SIEM’s rigid architecture results in many gaps in information. With only a partial version of what’s really happening, security teams are unable to take action as quickly and decisively as they need to. The cloud needs more than just monitoring information—It needs the ability to go from analysis to action. Doing this requires the ability to distinguish noise from alerts easily. Otherwise, your team will suffer from alert fatigue and stop paying attention to critical notifications because it receives too many alerts that appear serious, even though not all are.
The cloud needs a new breed of information management tools.
Cloud security tools need to be able to scale out effortlessly. Elasticity is one of the key differentiating factors between traditional and cloud-based apps, and monitoring tools should reflect this reality. Scalability doesn’t just mean adding more nodes to copy. With the additional data storage needs, it also means being able to enjoy the same level of monitoring, whether you’re running ten containers, or tens of thousands of them.

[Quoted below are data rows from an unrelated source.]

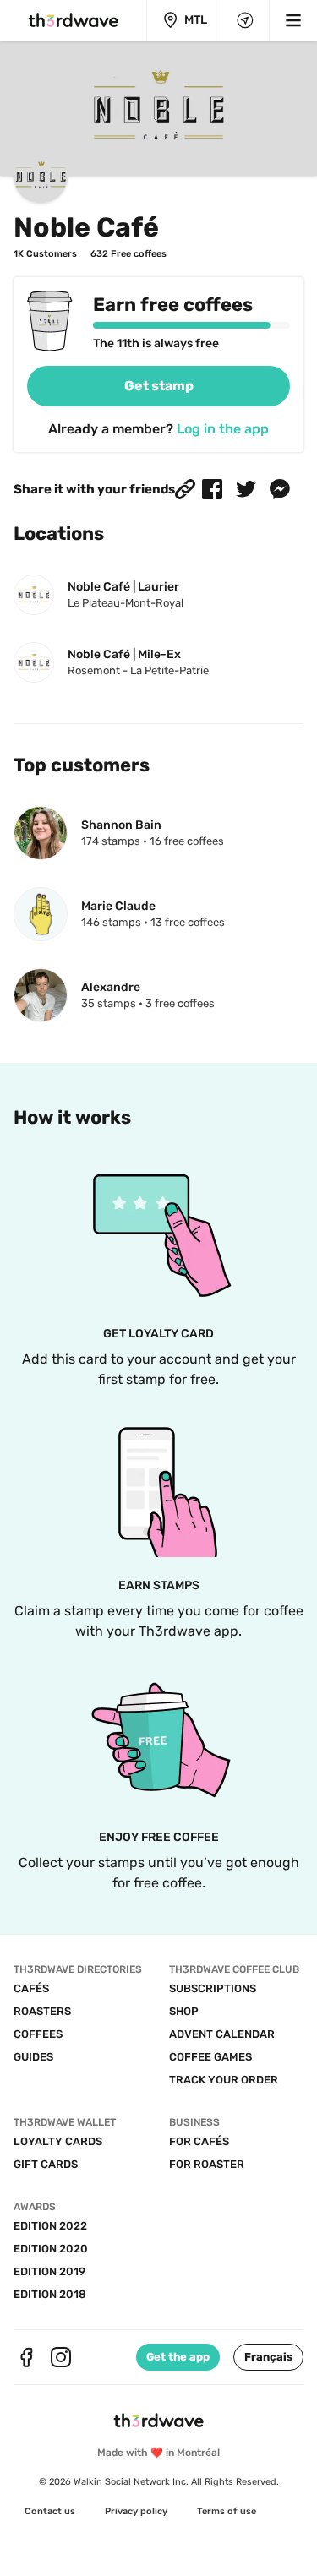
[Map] (245, 20)
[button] (185, 489)
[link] (158, 386)
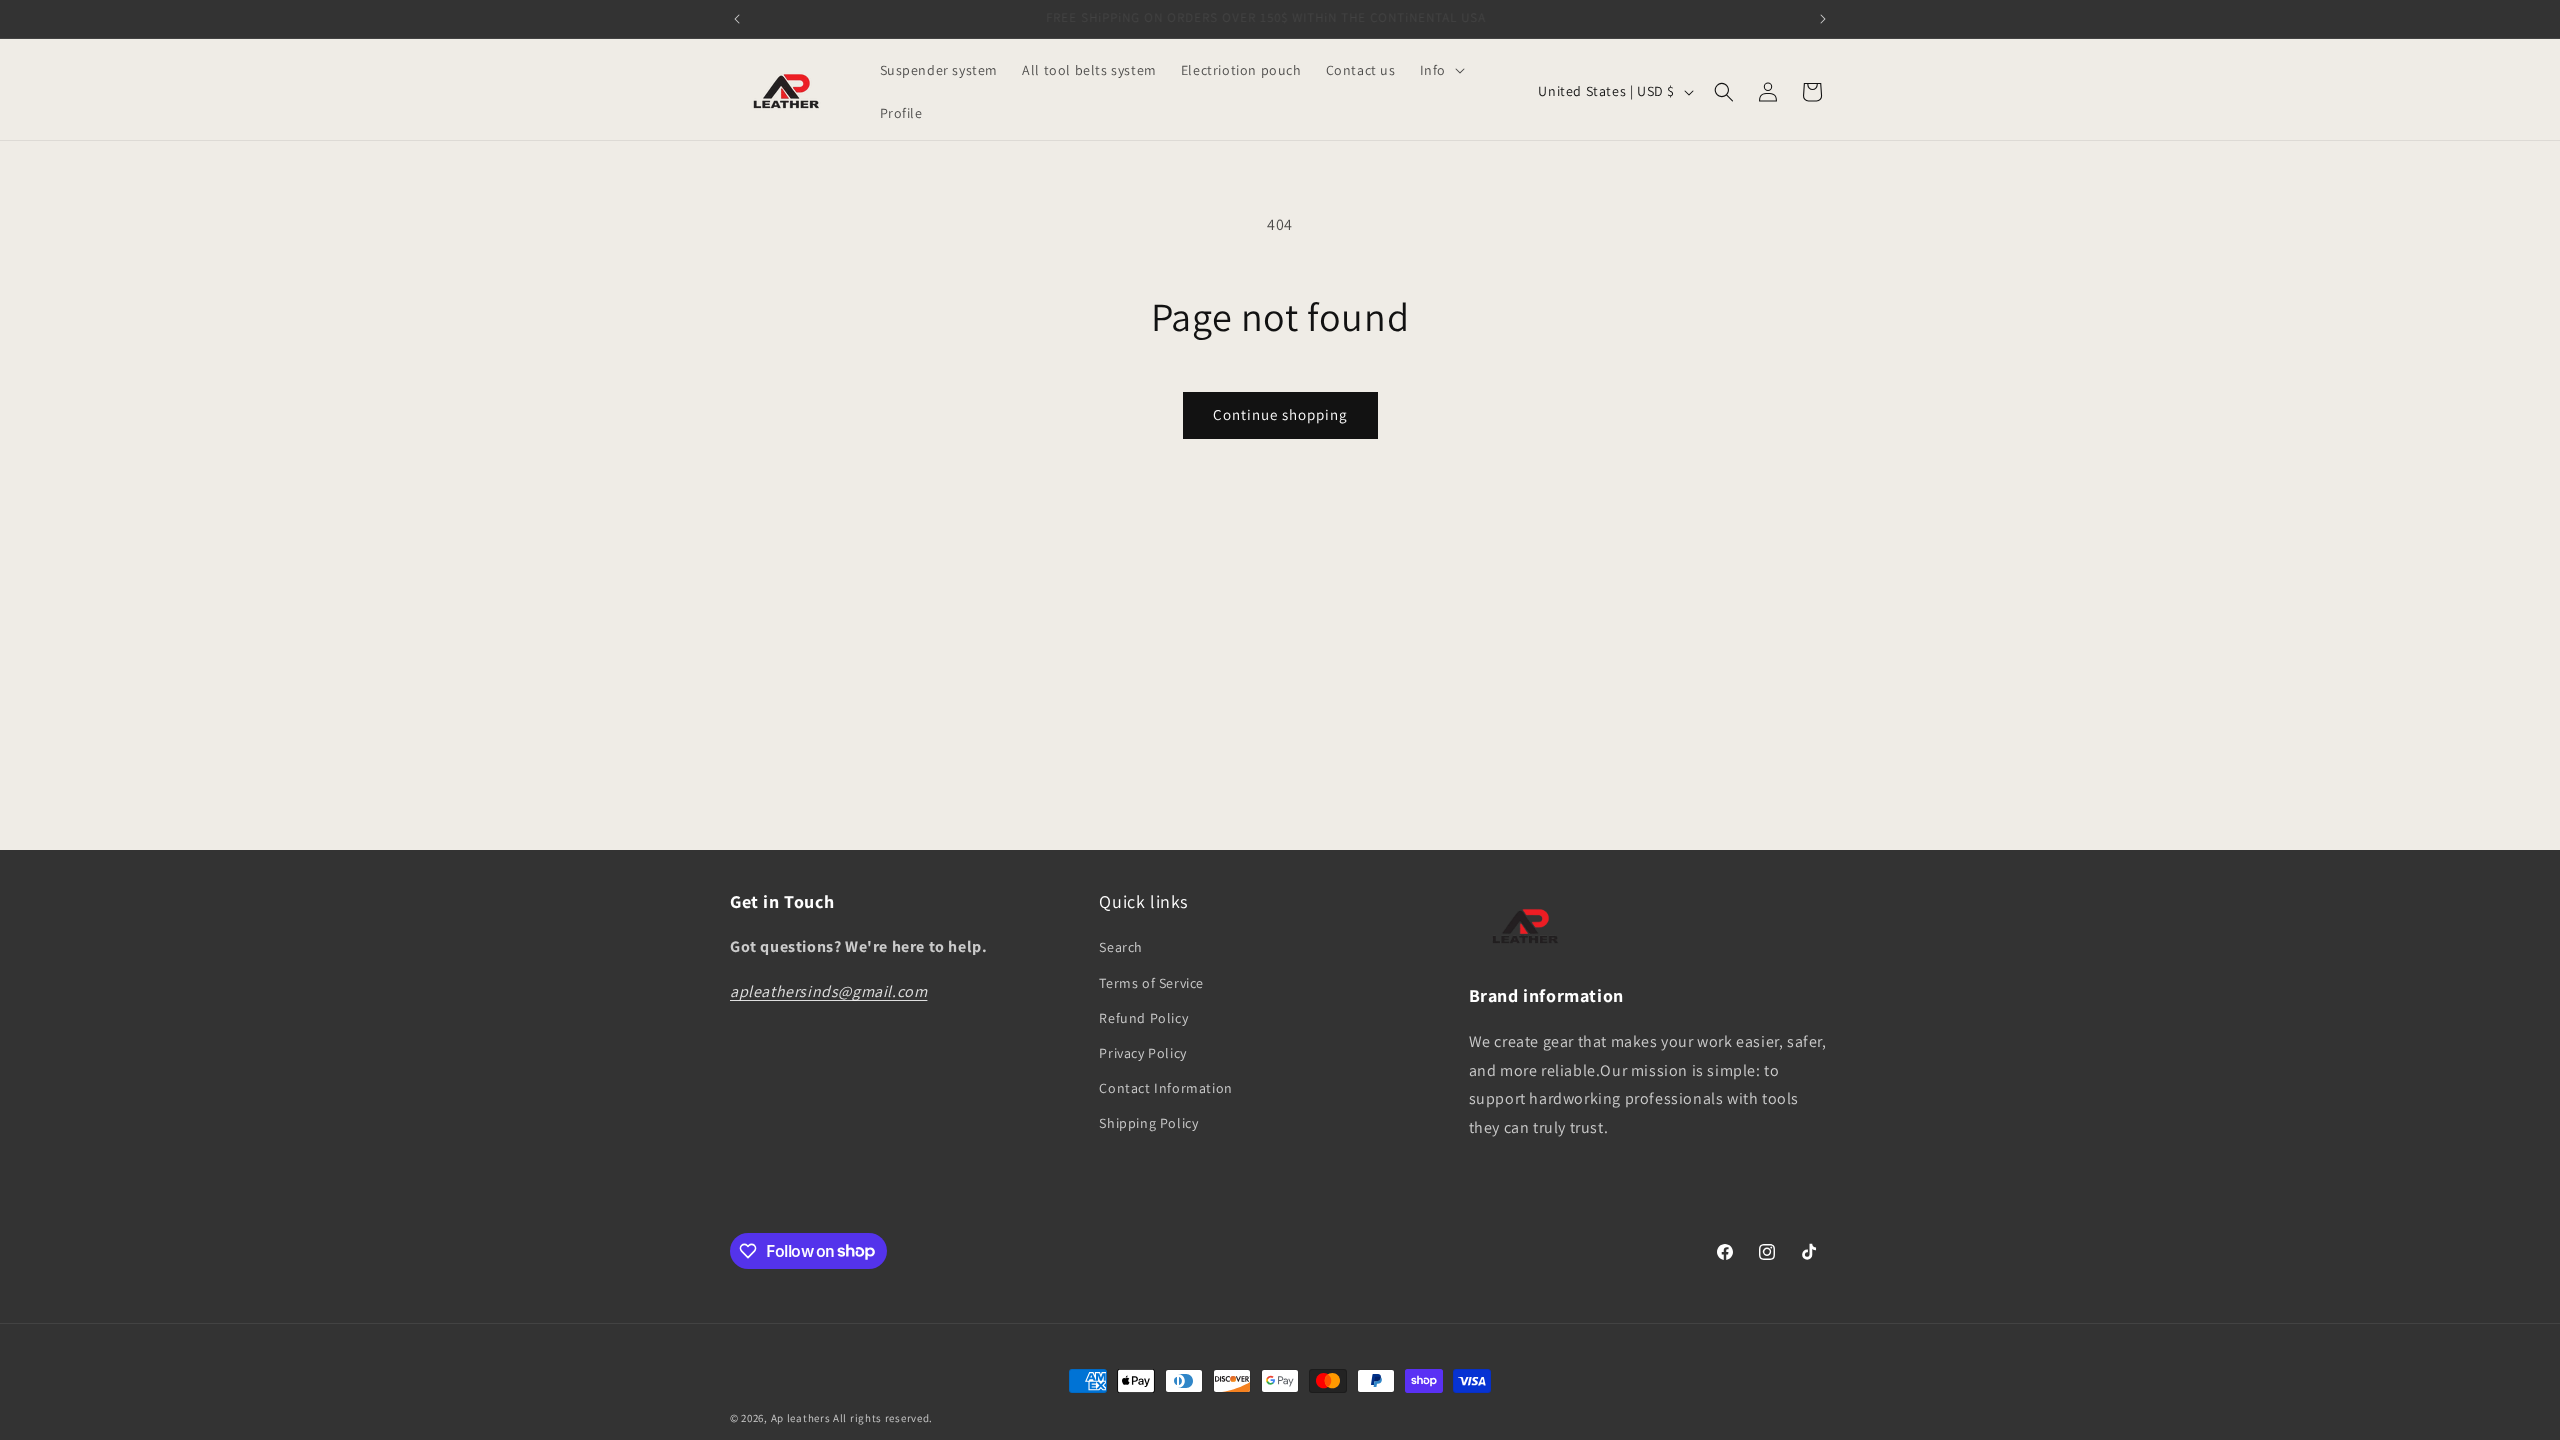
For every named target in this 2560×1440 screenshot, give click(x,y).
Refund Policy (1143, 1018)
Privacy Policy (1142, 1053)
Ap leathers (801, 1418)
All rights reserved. (883, 1418)
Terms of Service (1151, 983)
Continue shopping (1280, 414)
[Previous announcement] (737, 19)
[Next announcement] (1823, 19)
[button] (1440, 70)
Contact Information (1165, 1088)
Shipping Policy (1148, 1123)
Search (1121, 947)
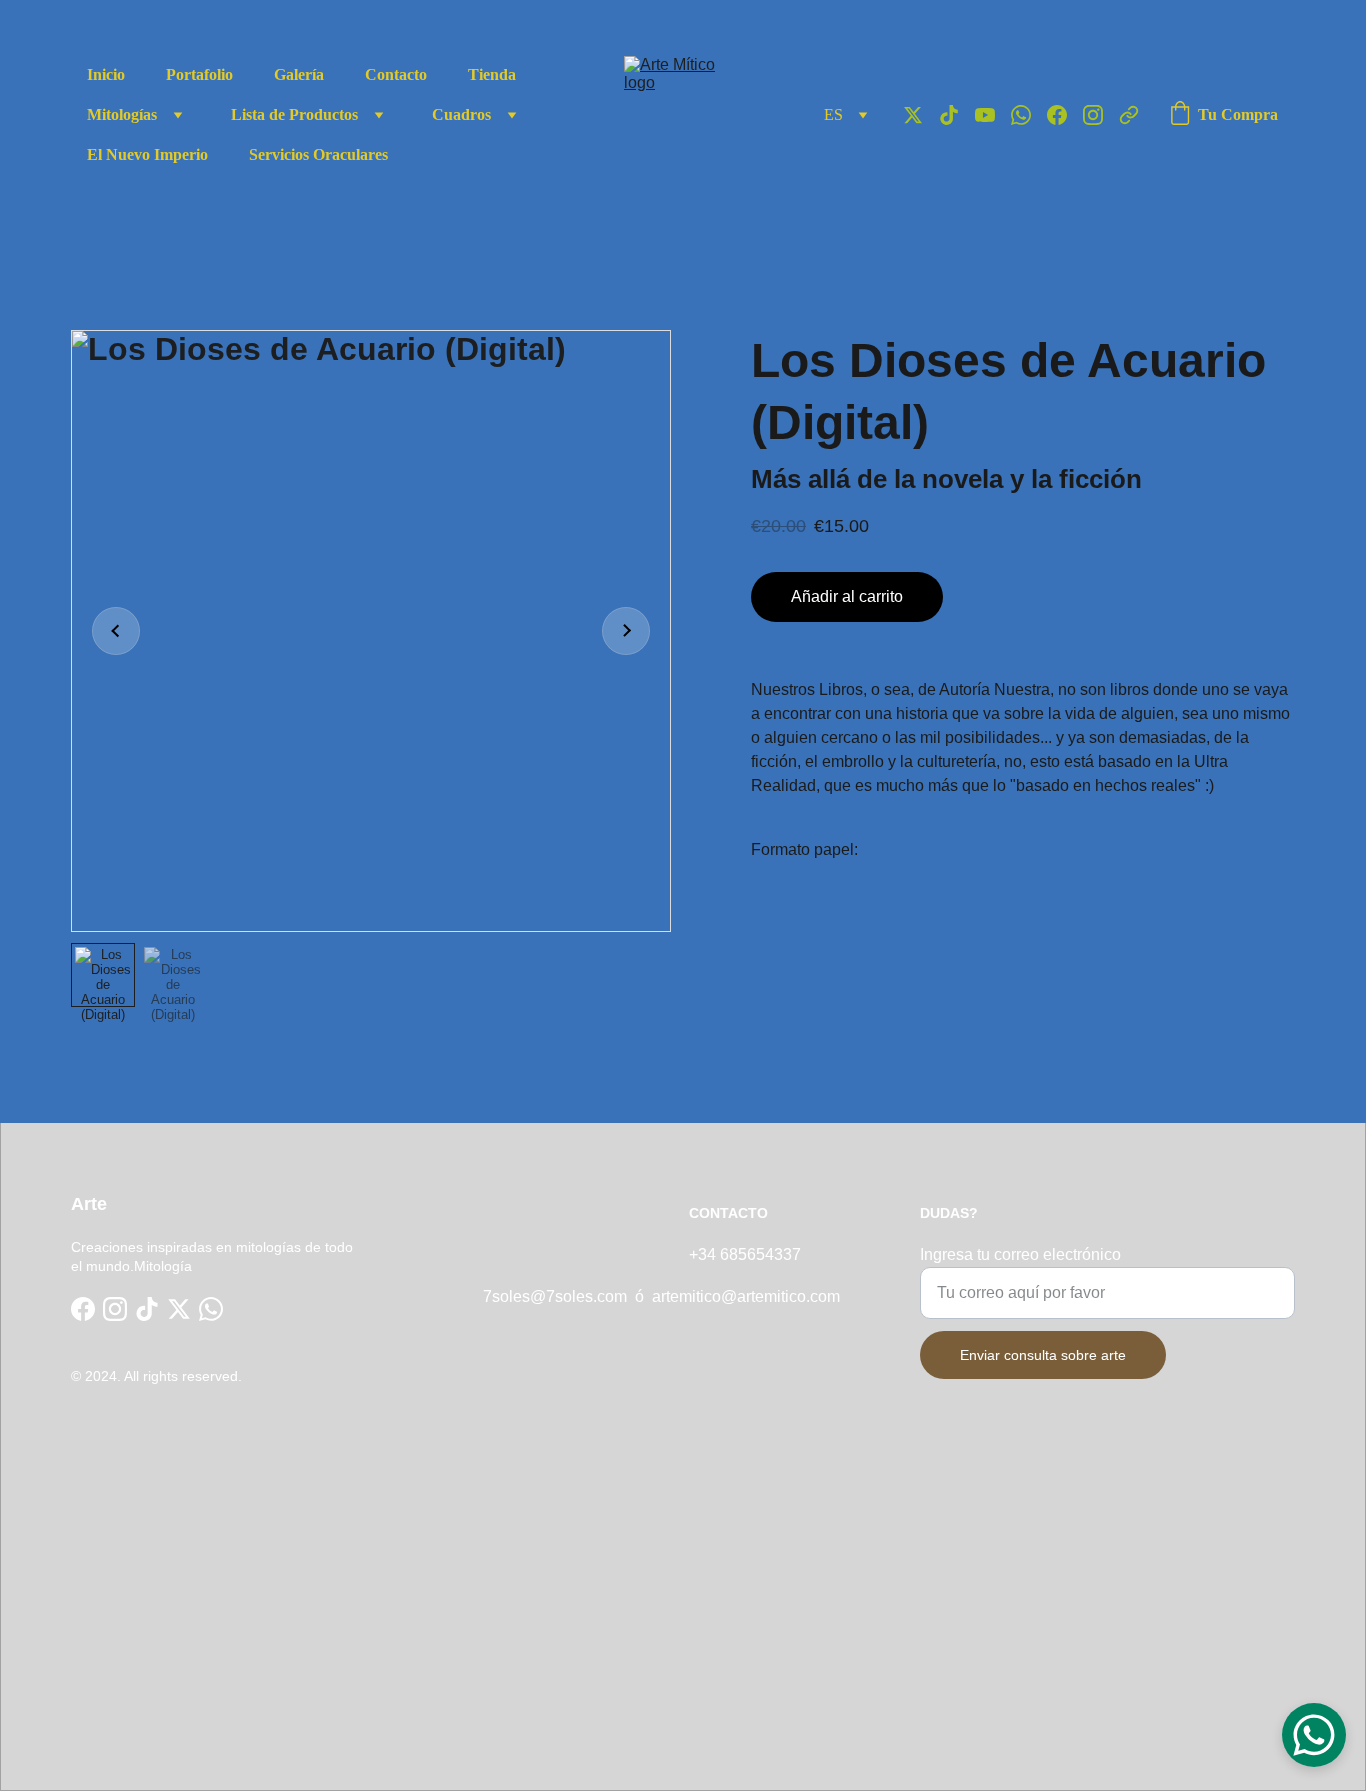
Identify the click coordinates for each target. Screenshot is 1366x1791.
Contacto (396, 74)
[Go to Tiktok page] (957, 115)
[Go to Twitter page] (921, 115)
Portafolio (199, 74)
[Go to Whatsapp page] (1029, 115)
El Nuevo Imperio (147, 154)
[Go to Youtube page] (993, 115)
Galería (299, 74)
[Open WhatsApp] (1314, 1735)
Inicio (106, 74)
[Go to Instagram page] (1101, 115)
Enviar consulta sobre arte (1043, 1355)
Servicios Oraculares (318, 154)
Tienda (492, 74)
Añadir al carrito (847, 596)
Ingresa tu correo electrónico (1020, 1254)
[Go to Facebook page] (1065, 115)
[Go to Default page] (1129, 115)
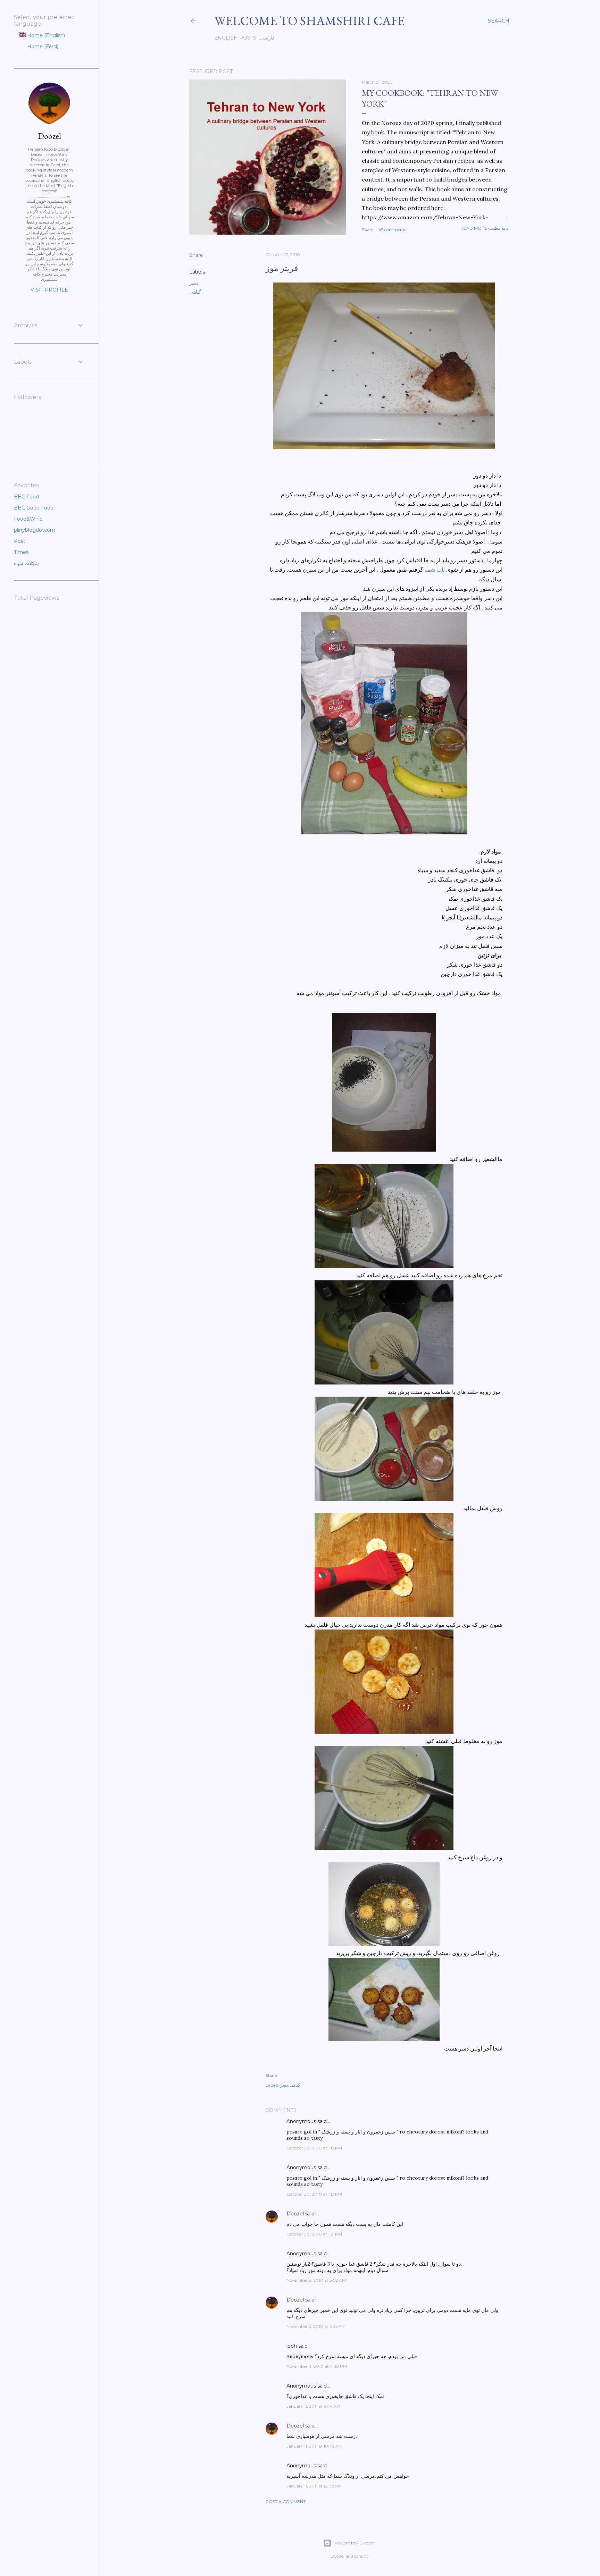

With the advent of containerization, the application stack is becoming more complex. There are many APIs, plugins, third-party services, and underlying platforms that all require plumbing. Each of these sources needs monitoring and needs to be secured. You can’t write parsers for all of them. What you need is flexible, no-parse storage on ingested data.
Most organizations invest lots of money in protection and very little in incident response and detection. Organizations require a plan when a breach happens, and tool flexibility to address it. Cloud security tools need to prioritize incident response and hunting capabilities. Beyond collecting data, security teams in the cloud need to leverage machine learning to glean predictive insight from the data, automate incident response wherever possible, and be able to act in real time.
Security in the cloud is essentially the same as security for a traditional on-premises environment. What you do does not fundamentally change—Your goal is still to secure your environment. However, it’s how you implement those security control changes that is different. SIEM tools fall short in this respect. They were built for on-premises applications, and are unable to cater to the needs of cloud-based and containerized apps that are a collection of microservices. Today’s apps need a cloud-native monitoring tool that doesn’t just ingest data, but also gets teams to take action on it faster than ever.